Operation
- Locale: St Helens, Swinton, Westhoughton and Hulton Lane
- Open: 20 October 1902
- Close: 16 December 1933
- Status: Closed

Infrastructure
- Track gauge: 1,435 mm (4 ft 8+1⁄2 in)
- Propulsion system: Electric
- Depot: Howe Bridge

Statistics
- Route length: 39.1 miles (62.9 km)

= South Lancashire Tramways =

Tramway operator in England

South Lancashire Tramways was a system of electric tramways in south Lancashire authorised by the South Lancashire Tramways Act 1900 (63 & 64 Vict. c. ccxliii). The South Lancashire Tramways Company was authorised by the act to build over 62 mi of track to serve the towns between St Helens (now in Merseyside), Swinton, Westhoughton and Hulton Lane where the Bolton Corporation system ended. The system was the largest standard-gauge electric tramway outside London.

At the peak of Britain's first-generation tramways, it was possible to travel by tram all the way from Pier Head at Liverpool to the Pennines in Rochdale by tram.

The company had difficulty raising capital and at the end of November 1900 its shares were acquired by the South Lancashire Electric Traction and Power Company. It also acquired the shares of the Lancashire Light Railways Company and the South Lancashire Electric Supply Company.
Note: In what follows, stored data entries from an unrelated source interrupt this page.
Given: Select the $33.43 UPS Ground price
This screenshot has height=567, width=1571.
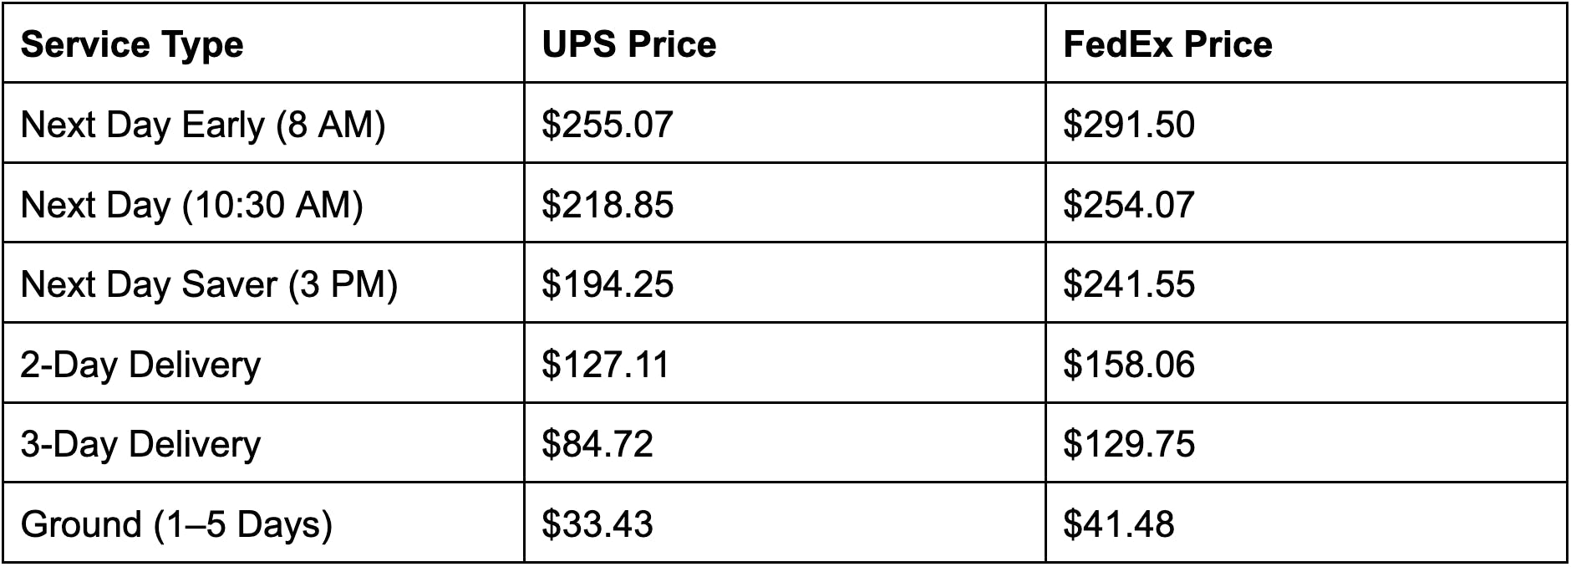Looking at the screenshot, I should [785, 523].
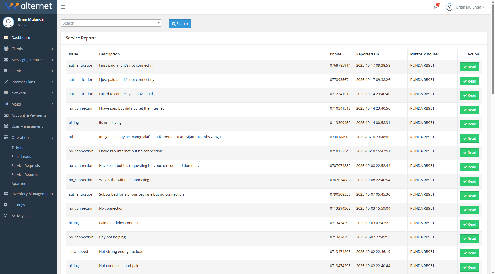Click the user avatar icon in top bar
Screen dimensions: 495x274
tap(449, 7)
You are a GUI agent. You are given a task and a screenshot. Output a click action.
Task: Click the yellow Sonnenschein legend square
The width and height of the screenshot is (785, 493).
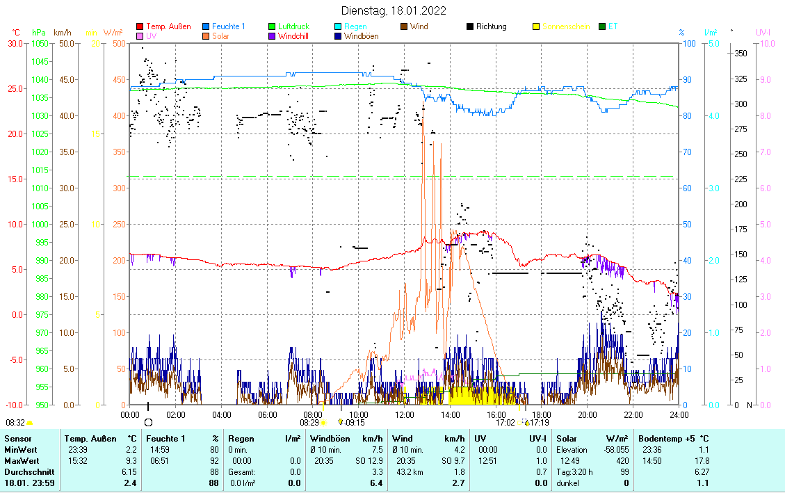pyautogui.click(x=536, y=27)
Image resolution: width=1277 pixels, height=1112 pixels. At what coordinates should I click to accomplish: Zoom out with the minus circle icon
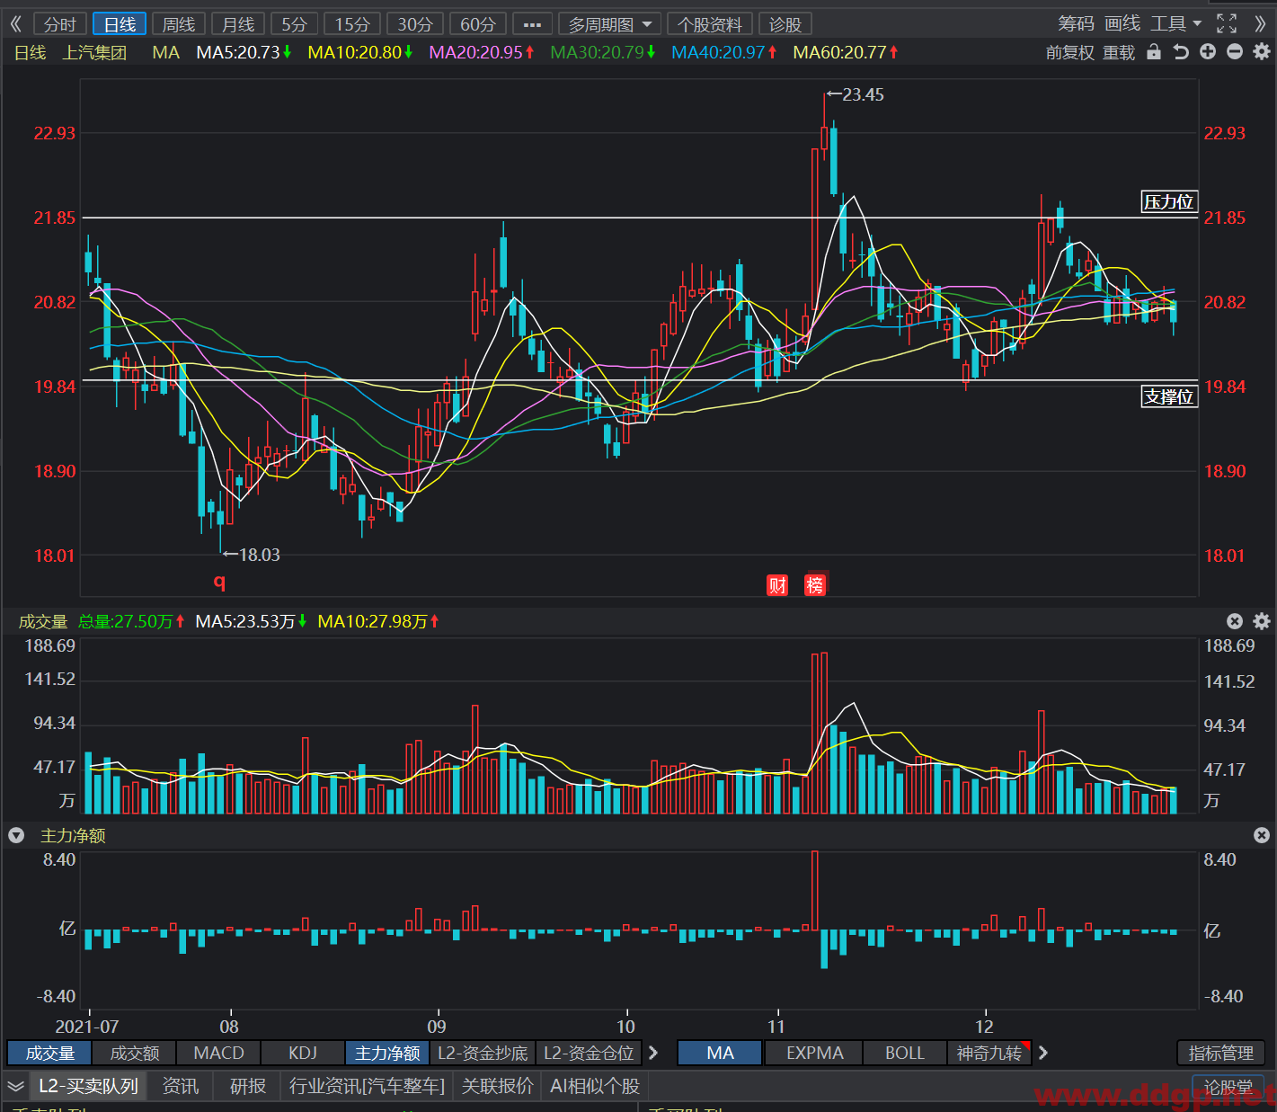[1235, 52]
Construction began in late 1901 and in October 1902 the first section from Lowton through Leigh and Atherton to Four Lane Ends at Over Hulton opened.

Atherton became the centre of the system and the tram sheds, power station and offices were built on the north side of Leigh Road at Howe Bridge (grid reference ).

Unrestored tram body, No 65 built by Brush Electrical Engineering Company in 1906, is in the collection of the Museum of Transport, Greater Manchester.